* Data listing
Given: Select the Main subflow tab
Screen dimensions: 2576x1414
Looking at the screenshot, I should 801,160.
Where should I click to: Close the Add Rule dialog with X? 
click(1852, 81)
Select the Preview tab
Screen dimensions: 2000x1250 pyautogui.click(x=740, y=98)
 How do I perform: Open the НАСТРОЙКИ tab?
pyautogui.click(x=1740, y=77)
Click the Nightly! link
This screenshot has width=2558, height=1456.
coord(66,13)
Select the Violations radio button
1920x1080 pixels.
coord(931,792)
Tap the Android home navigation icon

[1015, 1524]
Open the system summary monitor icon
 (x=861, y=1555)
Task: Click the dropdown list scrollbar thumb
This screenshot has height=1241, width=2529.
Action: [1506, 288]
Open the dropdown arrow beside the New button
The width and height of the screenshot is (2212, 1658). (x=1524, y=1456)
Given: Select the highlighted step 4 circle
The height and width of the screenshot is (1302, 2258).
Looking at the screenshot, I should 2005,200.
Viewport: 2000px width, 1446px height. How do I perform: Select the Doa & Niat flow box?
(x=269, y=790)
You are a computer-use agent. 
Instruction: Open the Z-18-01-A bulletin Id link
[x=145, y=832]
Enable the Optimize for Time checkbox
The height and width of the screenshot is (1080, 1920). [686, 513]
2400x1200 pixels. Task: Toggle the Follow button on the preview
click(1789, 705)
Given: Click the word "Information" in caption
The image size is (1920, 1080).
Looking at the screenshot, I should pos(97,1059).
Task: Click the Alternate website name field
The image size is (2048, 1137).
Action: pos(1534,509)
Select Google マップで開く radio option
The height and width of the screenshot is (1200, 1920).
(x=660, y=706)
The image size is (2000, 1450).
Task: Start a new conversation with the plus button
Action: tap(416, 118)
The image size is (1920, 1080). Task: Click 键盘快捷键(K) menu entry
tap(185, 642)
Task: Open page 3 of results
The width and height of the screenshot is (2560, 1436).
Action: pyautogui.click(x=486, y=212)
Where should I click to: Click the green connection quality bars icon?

* Your goal
Transcribe, exactly and without additions, the lines of the records above, beginning with the line that contains "Open the system summary monitor icon" and ending with the line that contains "Given: Select the highlighted step 4 circle", both included.

* Final answer
Open the system summary monitor icon
 (x=861, y=1555)
Task: Click the dropdown list scrollbar thumb
This screenshot has height=1241, width=2529.
Action: [1506, 288]
Open the dropdown arrow beside the New button
The width and height of the screenshot is (2212, 1658). (x=1524, y=1456)
Given: Select the highlighted step 4 circle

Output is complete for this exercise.